(About this task) What number of lines in the data below contain the string "Gonore"? Answer with that number alone.

(Provided entries)

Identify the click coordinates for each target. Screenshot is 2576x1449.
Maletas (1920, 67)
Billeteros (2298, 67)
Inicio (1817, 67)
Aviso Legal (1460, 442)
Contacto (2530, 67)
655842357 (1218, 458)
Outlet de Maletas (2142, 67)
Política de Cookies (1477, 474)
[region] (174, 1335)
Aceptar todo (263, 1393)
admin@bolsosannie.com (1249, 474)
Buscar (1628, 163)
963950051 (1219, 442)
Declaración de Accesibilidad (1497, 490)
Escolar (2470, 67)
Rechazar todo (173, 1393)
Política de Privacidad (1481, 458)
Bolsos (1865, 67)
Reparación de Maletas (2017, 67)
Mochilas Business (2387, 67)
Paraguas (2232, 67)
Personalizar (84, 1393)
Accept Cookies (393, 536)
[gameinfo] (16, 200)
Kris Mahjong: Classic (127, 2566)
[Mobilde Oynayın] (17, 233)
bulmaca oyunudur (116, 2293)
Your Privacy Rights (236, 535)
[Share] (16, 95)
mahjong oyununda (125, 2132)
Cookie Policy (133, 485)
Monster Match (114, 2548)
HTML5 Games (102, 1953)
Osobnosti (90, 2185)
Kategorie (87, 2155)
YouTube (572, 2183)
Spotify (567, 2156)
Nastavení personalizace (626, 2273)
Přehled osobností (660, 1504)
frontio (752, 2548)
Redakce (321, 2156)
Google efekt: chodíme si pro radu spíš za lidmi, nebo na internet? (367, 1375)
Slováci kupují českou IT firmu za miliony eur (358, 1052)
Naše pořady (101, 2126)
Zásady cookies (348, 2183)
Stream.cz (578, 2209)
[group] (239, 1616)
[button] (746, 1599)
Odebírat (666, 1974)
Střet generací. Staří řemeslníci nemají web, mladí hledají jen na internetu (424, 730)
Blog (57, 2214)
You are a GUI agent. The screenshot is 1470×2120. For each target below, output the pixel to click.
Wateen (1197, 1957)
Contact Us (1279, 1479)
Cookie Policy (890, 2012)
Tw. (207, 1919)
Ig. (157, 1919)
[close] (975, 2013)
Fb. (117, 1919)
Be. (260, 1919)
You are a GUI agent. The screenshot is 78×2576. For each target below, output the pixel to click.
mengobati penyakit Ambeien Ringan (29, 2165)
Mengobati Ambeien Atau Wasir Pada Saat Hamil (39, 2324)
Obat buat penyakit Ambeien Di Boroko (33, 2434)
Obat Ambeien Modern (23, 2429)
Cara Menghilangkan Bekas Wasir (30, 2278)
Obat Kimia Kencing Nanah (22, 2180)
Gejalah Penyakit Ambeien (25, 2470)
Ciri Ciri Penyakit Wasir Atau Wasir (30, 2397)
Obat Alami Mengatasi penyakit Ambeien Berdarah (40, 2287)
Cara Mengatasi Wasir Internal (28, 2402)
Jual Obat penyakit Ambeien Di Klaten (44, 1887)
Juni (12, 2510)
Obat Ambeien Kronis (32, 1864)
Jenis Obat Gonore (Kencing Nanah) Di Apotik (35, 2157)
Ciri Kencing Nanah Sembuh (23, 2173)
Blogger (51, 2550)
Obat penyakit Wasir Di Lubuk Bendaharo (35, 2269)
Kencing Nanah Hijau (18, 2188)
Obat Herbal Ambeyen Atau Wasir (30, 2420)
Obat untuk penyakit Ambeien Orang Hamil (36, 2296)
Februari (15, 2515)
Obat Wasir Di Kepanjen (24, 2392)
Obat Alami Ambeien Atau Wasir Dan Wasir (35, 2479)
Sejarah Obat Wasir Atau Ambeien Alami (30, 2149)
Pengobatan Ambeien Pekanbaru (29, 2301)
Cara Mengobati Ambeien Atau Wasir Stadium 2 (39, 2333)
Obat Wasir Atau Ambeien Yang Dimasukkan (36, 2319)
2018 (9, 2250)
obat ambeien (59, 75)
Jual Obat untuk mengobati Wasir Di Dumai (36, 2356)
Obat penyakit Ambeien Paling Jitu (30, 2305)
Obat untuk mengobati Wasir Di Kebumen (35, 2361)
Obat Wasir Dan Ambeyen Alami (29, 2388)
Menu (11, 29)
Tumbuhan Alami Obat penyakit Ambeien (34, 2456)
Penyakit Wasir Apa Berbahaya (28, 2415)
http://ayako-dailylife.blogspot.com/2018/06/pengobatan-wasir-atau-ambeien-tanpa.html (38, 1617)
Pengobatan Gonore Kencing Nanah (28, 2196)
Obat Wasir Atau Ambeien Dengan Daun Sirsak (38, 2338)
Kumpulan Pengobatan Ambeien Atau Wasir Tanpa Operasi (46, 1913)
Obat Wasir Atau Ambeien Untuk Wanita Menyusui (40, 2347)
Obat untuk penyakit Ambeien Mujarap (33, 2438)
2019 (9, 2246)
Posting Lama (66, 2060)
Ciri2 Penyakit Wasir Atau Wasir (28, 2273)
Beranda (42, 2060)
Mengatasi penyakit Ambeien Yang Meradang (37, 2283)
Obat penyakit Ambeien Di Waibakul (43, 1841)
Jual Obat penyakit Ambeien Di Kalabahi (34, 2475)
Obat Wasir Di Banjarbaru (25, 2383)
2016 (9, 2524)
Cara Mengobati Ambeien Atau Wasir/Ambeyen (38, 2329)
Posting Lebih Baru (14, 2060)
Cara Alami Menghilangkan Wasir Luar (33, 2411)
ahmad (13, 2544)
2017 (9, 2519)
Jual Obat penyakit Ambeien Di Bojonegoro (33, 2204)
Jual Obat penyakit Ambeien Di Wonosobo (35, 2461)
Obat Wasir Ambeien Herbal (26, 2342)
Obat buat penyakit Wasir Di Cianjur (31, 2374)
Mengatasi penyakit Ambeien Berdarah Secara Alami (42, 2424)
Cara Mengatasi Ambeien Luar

(Answer box) 2